• _WHAT TO DO_:
Take the lines below between the one holding "This screenshot has width=728, height=587." and the one holding "644x294 pixels.", inclusive, and copy them exactly. Add nothing.

[Stored data]
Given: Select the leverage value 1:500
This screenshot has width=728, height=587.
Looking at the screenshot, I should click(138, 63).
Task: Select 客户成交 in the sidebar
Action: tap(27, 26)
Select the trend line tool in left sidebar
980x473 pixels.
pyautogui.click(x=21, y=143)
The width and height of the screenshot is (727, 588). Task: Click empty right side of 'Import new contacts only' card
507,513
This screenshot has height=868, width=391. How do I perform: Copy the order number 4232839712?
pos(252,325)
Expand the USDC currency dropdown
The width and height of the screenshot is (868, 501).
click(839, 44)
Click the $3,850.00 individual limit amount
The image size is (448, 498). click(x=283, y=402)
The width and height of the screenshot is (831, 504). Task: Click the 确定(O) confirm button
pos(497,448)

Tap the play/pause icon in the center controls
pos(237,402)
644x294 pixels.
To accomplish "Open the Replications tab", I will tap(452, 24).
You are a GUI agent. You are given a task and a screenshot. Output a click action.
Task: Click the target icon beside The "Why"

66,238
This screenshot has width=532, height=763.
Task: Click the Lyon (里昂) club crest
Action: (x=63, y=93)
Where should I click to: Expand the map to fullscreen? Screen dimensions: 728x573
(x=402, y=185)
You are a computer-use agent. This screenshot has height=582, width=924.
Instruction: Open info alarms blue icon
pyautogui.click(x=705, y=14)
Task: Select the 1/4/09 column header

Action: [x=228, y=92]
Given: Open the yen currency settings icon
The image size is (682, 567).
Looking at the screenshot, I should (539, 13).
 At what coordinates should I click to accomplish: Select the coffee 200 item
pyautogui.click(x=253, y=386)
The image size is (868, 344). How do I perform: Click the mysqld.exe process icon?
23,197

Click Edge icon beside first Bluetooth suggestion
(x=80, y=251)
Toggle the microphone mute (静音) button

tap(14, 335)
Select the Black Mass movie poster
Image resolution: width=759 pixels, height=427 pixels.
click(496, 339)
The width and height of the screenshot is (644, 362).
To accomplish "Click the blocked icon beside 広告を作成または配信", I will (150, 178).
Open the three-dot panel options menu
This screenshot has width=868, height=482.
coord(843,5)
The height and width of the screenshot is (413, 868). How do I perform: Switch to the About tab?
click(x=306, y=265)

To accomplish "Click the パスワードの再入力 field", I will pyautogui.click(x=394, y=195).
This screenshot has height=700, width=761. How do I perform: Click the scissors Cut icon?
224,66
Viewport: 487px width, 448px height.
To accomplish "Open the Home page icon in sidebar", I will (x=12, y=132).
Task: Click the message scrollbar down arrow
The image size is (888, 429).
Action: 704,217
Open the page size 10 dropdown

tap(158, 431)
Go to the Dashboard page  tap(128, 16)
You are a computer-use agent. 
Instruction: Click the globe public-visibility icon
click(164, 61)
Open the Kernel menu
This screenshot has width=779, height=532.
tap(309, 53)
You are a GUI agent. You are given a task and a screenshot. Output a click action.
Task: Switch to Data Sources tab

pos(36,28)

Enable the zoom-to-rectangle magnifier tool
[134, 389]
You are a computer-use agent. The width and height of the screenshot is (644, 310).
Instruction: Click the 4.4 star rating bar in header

• _SOLUTION TO THE PROBLEM_:
This screenshot has width=728, height=587.
Looking at the screenshot, I should click(138, 63).
Task: Select 客户成交 in the sidebar
Action: tap(27, 26)
Select the trend line tool in left sidebar
980x473 pixels.
pyautogui.click(x=21, y=143)
The width and height of the screenshot is (727, 588). Task: Click empty right side of 'Import new contacts only' card
507,513
This screenshot has height=868, width=391. How do I perform: Copy the order number 4232839712?
pos(252,325)
Expand the USDC currency dropdown
The width and height of the screenshot is (868, 501).
click(839, 44)
Click the $3,850.00 individual limit amount
The image size is (448, 498). click(x=283, y=402)
The width and height of the screenshot is (831, 504). Task: Click the 确定(O) confirm button
pos(497,448)

Tap the play/pause icon in the center controls
pos(237,402)
644x294 pixels.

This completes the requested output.